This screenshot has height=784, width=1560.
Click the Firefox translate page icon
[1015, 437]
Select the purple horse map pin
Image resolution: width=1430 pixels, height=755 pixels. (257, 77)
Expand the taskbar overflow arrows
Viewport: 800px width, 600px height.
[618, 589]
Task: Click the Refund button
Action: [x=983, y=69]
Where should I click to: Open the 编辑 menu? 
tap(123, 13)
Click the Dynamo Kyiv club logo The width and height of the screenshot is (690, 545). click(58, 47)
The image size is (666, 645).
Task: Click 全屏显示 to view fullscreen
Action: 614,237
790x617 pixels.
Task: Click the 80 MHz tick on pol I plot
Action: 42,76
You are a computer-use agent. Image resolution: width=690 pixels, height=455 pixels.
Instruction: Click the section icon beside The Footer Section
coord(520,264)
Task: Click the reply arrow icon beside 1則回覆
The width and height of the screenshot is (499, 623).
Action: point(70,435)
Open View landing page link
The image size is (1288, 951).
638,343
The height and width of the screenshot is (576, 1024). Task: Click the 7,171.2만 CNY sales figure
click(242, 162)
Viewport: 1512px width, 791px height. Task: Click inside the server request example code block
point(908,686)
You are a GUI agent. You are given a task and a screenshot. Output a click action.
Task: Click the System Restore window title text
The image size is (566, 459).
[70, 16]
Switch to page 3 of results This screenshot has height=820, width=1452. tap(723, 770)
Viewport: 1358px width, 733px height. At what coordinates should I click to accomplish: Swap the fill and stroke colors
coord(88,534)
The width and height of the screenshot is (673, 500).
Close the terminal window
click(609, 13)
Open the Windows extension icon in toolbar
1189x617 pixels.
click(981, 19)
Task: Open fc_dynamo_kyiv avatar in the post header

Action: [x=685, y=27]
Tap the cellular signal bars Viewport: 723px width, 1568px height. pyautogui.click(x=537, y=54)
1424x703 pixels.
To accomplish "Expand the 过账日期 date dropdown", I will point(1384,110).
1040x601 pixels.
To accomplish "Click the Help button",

> Directions:
Every record, from the first to the last, should be transcribed exactly.

> Written reply:
This screenshot has height=784, width=1560.
Click the Firefox translate page icon
[1015, 437]
Select the purple horse map pin
Image resolution: width=1430 pixels, height=755 pixels. (257, 77)
Expand the taskbar overflow arrows
Viewport: 800px width, 600px height.
[618, 589]
Task: Click the Refund button
Action: [x=983, y=69]
Where should I click to: Open the 编辑 menu? 
tap(123, 13)
Click the Dynamo Kyiv club logo The width and height of the screenshot is (690, 545). click(58, 47)
The image size is (666, 645).
Task: Click 全屏显示 to view fullscreen
Action: 614,237
790x617 pixels.
Task: Click the 80 MHz tick on pol I plot
Action: 42,76
You are a computer-use agent. Image resolution: width=690 pixels, height=455 pixels.
Instruction: Click the section icon beside The Footer Section
coord(520,264)
Task: Click the reply arrow icon beside 1則回覆
The width and height of the screenshot is (499, 623).
Action: point(70,435)
Open View landing page link
The image size is (1288, 951).
638,343
The height and width of the screenshot is (576, 1024). Task: Click the 7,171.2만 CNY sales figure
click(242, 162)
Viewport: 1512px width, 791px height. Task: Click inside the server request example code block
point(908,686)
You are a GUI agent. You are given a task and a screenshot. Output a click action.
Task: Click the System Restore window title text
The image size is (566, 459).
[70, 16]
Switch to page 3 of results This screenshot has height=820, width=1452. tap(723, 770)
Viewport: 1358px width, 733px height. At what coordinates should I click to accomplish: Swap the fill and stroke colors
coord(88,534)
The width and height of the screenshot is (673, 500).
Close the terminal window
click(609, 13)
Open the Windows extension icon in toolbar
1189x617 pixels.
click(981, 19)
Task: Open fc_dynamo_kyiv avatar in the post header

Action: [x=685, y=27]
Tap the cellular signal bars Viewport: 723px width, 1568px height. pyautogui.click(x=537, y=54)
1424x703 pixels.
To accomplish "Expand the 过账日期 date dropdown", I will point(1384,110).
1040x601 pixels.
To accomplish "Click the Help button",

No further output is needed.